Rap­pe­lons qu’après la rup­ture avec Sta­line en 1948 — qui avait entraî­né le départ de nom­breux com­mu­nistes pour le camp de concen­tra­tion de Goli Otok (L’île chauve) —, la You­go­sla­vie a adop­té une voie par­ti­cu­lière. Le par­ti com­mu­niste a fait beau­coup d’efforts pour res­ter mar­xiste, révo­lu­tion­naire et répres­sif, mais en même temps il cher­chait à se pré­sen­ter aux yeux de l’opinion publique mon­diale comme un « Etat socia­liste démo­cra­tique ». Ce jeu double condui­sit le par­ti com­mu­niste à inté­grer dans la Consti­tu­tion cer­taines phrases garan­tis­sant la liber­té de pro­fes­ser la foi et cer­tains « droits de l’homme ». Dans la réa­li­té, la pra­tique quo­ti­dienne était tout autre. Cepen­dant, mal­gré l’énorme fos­sé creu­sé entre ce qui était écrit et la réa­li­té, un espace se libé­rait, lais­sant une place à cer­taines acti­vi­tés sociales, sans que celles-ci entrassent for­cé­ment en conflit avec la loi. Glas Kon­ci­la a pro­fi­té de cette liber­té d’action.
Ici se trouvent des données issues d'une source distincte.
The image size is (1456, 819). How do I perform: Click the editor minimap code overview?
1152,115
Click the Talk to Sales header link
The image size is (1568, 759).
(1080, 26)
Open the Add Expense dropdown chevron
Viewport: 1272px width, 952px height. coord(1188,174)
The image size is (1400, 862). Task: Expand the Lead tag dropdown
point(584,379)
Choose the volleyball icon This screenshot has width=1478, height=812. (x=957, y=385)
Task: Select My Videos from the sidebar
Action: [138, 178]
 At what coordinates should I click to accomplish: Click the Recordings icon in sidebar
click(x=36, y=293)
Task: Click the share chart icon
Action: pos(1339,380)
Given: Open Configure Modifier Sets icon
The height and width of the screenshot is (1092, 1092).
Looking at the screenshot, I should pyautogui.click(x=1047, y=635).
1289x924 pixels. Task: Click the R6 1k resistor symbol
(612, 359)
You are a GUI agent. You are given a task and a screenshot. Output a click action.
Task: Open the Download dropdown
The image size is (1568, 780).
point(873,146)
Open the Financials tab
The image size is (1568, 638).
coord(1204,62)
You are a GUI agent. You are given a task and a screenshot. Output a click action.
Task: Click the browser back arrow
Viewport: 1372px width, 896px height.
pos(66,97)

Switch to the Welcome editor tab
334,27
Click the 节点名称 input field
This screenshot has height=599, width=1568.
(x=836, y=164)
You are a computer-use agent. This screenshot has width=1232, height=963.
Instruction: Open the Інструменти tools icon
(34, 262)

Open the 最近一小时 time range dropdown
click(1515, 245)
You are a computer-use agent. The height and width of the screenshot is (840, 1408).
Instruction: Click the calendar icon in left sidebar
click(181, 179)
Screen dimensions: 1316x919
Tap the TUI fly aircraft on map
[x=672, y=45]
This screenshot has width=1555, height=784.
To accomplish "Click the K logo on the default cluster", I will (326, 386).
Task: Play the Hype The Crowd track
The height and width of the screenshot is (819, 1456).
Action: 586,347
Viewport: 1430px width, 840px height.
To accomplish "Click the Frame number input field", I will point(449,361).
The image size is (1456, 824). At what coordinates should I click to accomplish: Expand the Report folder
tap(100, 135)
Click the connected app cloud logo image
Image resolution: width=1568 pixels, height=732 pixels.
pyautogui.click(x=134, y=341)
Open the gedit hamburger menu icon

Par ailleurs, il faut éga­le­ment rap­pe­ler que le par­ti com­mu­niste you­go­slave n’a jamais ces­sé de pour­suivre la construc­tion d’une socié­té athée. Pour atteindre ses fins, il s’est ser­vi du sys­tème édu­ca­tif, de l’agitation poli­tique, de la culture et des médias qu’il contrô­lait. Les ensei­gnants et pro­fes­seurs, y com­pris ceux qui étaient membres du par­ti, n’ont jamais eu le droit de mon­trer exté­rieu­re­ment qu’ils étaient croyants. Aller à l’église aurait immé­dia­te­ment signi­fié la fin de leur car­rière. Pour éloi­gner les éco­liers du caté­chisme, les ensei­gnants com­mu­nistes pré­sen­taient la reli­gion comme quelque chose de rétro­grade ; au cours de leur sco­la­ri­té, les élèves devaient avoir enten­du par­ler du « mythe de Jésus » et avoir appris par cœur que la théo­rie de l’évolution démon­trait que Dieu n’existe pas.